Data under study:
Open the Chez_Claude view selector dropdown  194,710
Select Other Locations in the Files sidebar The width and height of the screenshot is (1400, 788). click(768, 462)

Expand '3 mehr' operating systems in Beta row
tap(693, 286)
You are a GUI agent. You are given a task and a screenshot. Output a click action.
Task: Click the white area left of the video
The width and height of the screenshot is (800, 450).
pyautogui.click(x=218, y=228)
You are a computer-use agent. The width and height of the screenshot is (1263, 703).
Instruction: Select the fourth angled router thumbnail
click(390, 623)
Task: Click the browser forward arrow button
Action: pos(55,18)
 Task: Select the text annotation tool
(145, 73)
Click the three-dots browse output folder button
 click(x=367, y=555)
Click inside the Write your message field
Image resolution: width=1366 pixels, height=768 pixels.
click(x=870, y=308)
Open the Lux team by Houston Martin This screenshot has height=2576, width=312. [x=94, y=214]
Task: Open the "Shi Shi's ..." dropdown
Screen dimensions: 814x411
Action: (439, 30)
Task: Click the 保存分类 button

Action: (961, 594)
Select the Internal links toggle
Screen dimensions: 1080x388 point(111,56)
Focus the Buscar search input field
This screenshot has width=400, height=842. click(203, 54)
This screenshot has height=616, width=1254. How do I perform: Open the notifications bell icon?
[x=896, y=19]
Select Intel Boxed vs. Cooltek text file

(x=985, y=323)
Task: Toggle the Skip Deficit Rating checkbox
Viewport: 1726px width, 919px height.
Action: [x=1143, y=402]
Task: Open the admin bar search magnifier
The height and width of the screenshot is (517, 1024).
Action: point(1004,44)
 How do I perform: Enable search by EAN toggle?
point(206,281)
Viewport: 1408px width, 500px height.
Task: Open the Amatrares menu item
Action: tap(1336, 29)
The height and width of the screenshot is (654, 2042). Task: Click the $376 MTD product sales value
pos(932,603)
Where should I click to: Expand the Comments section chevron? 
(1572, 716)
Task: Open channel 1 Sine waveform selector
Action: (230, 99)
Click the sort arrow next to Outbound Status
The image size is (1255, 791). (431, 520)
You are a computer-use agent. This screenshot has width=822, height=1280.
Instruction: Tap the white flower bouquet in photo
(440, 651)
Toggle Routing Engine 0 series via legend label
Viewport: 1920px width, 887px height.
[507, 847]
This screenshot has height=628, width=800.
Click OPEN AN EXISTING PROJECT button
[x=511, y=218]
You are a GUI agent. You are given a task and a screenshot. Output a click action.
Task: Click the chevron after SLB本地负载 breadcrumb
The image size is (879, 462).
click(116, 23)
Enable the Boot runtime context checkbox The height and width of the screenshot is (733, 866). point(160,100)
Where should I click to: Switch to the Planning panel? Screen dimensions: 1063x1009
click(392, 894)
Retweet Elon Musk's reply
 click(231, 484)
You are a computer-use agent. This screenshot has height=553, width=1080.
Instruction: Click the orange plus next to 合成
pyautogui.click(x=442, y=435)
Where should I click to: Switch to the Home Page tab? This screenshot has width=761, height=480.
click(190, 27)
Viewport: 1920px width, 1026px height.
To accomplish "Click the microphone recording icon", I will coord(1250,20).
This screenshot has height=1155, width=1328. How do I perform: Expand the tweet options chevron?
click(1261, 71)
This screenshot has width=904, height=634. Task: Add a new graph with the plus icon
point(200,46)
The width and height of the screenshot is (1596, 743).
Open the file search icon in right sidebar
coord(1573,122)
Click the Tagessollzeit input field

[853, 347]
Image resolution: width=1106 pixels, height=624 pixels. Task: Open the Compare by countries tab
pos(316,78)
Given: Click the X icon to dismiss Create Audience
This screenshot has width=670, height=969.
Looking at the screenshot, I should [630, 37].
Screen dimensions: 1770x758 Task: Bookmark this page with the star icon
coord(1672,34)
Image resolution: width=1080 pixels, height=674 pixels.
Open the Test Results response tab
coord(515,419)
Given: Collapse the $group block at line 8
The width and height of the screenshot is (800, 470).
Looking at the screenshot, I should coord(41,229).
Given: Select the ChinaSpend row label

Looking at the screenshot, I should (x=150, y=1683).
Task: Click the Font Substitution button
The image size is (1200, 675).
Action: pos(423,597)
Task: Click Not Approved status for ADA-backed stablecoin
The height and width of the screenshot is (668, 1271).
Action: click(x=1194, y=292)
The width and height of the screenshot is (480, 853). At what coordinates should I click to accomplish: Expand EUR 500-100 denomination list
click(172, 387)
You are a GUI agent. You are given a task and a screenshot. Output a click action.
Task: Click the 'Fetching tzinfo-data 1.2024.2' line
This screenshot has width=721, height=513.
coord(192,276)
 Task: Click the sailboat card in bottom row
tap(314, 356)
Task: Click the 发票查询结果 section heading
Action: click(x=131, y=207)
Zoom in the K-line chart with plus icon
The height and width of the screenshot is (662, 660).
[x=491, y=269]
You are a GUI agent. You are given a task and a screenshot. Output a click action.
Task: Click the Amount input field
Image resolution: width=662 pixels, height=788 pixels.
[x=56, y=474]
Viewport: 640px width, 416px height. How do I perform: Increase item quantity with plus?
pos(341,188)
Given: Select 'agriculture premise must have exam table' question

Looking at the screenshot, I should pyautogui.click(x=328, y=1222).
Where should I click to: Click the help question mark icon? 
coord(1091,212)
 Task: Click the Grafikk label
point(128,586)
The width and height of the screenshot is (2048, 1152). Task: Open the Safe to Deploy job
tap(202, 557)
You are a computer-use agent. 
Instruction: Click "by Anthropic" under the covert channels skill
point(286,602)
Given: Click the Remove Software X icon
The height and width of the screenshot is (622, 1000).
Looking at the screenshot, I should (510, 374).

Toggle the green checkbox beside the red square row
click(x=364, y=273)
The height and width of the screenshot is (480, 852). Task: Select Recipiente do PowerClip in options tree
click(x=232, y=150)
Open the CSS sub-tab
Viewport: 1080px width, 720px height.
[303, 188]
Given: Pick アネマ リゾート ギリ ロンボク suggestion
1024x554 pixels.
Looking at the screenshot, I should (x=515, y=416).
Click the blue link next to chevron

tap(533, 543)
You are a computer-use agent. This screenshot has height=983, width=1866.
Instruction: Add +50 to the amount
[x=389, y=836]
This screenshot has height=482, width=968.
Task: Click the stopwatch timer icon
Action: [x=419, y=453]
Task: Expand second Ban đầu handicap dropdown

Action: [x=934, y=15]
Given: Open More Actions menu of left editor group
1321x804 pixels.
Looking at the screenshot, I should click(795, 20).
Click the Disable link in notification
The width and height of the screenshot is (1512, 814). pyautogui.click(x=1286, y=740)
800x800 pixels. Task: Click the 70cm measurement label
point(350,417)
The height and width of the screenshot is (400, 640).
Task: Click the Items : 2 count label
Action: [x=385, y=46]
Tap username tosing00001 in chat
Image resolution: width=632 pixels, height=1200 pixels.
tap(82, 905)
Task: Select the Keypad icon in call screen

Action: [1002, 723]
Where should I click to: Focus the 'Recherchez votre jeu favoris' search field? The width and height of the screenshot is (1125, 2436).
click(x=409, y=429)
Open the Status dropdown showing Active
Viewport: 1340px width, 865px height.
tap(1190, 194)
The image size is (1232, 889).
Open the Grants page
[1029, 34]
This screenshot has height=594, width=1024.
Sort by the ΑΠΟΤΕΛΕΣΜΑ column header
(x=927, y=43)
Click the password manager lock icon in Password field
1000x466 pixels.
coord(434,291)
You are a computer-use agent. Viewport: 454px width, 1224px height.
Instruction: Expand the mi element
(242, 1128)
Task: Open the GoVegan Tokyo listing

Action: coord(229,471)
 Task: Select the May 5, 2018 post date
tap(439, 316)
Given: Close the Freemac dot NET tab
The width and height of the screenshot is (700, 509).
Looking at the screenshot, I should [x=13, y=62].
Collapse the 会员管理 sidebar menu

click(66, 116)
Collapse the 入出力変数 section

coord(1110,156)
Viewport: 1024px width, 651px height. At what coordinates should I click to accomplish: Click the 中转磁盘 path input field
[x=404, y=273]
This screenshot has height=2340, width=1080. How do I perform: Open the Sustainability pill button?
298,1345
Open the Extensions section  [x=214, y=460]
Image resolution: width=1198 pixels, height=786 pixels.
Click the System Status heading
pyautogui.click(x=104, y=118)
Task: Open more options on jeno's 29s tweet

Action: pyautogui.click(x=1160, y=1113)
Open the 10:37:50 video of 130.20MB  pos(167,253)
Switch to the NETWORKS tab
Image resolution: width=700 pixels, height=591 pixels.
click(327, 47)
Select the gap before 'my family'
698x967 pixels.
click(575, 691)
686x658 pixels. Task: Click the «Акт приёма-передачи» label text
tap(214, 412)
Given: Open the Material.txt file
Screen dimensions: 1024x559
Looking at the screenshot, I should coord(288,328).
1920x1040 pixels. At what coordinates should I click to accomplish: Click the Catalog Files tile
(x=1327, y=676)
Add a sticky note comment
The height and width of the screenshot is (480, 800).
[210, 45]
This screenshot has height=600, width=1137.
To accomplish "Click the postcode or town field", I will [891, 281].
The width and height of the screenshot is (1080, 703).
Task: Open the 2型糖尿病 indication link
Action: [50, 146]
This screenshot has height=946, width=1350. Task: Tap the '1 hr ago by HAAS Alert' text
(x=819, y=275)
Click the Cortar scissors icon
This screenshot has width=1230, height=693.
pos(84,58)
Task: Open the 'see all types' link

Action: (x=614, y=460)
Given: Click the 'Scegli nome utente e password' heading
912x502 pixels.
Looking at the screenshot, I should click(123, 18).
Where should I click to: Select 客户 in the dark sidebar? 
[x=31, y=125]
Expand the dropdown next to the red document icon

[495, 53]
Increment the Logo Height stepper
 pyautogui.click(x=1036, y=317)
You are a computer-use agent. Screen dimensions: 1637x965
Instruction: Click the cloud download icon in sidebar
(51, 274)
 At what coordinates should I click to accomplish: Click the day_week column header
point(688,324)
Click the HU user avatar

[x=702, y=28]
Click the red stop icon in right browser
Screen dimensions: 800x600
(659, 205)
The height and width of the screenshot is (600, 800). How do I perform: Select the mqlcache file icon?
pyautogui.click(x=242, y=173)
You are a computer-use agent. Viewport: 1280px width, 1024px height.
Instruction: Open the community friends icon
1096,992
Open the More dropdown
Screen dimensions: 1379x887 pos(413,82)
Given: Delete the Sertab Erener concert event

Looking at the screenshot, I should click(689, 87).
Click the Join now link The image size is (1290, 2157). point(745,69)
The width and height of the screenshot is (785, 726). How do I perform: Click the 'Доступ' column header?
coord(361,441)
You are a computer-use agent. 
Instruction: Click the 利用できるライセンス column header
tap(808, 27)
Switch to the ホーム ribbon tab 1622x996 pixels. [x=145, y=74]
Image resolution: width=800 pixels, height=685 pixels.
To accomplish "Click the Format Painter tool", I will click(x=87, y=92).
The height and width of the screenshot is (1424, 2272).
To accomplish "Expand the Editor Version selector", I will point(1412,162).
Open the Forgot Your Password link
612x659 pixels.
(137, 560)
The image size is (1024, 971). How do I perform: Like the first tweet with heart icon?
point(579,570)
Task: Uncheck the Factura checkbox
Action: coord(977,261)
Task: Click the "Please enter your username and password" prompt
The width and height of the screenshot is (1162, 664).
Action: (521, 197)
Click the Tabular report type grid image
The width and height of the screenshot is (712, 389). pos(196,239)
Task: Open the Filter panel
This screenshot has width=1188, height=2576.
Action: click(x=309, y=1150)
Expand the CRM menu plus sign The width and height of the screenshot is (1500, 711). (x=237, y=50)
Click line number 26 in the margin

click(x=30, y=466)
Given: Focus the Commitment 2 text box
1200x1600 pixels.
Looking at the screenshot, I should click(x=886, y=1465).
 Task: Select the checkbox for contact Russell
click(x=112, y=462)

What the task requires: Output the material above exactly, but only from the line that carries "Toggle Routing Engine" through the line that carries "The width and height of the screenshot is (1596, 743).".

The completed task:
Toggle Routing Engine 0 series via legend label
Viewport: 1920px width, 887px height.
[507, 847]
This screenshot has height=628, width=800.
Click OPEN AN EXISTING PROJECT button
[x=511, y=218]
You are a GUI agent. You are given a task and a screenshot. Output a click action.
Task: Click the chevron after SLB本地负载 breadcrumb
The image size is (879, 462).
click(116, 23)
Enable the Boot runtime context checkbox The height and width of the screenshot is (733, 866). point(160,100)
Where should I click to: Switch to the Planning panel? Screen dimensions: 1063x1009
click(392, 894)
Retweet Elon Musk's reply
 click(231, 484)
You are a computer-use agent. This screenshot has height=553, width=1080.
Instruction: Click the orange plus next to 合成
pyautogui.click(x=442, y=435)
Where should I click to: Switch to the Home Page tab? This screenshot has width=761, height=480.
click(190, 27)
Viewport: 1920px width, 1026px height.
To accomplish "Click the microphone recording icon", I will coord(1250,20).
This screenshot has height=1155, width=1328. How do I perform: Expand the tweet options chevron?
click(1261, 71)
This screenshot has width=904, height=634. Task: Add a new graph with the plus icon
point(200,46)
The width and height of the screenshot is (1596, 743).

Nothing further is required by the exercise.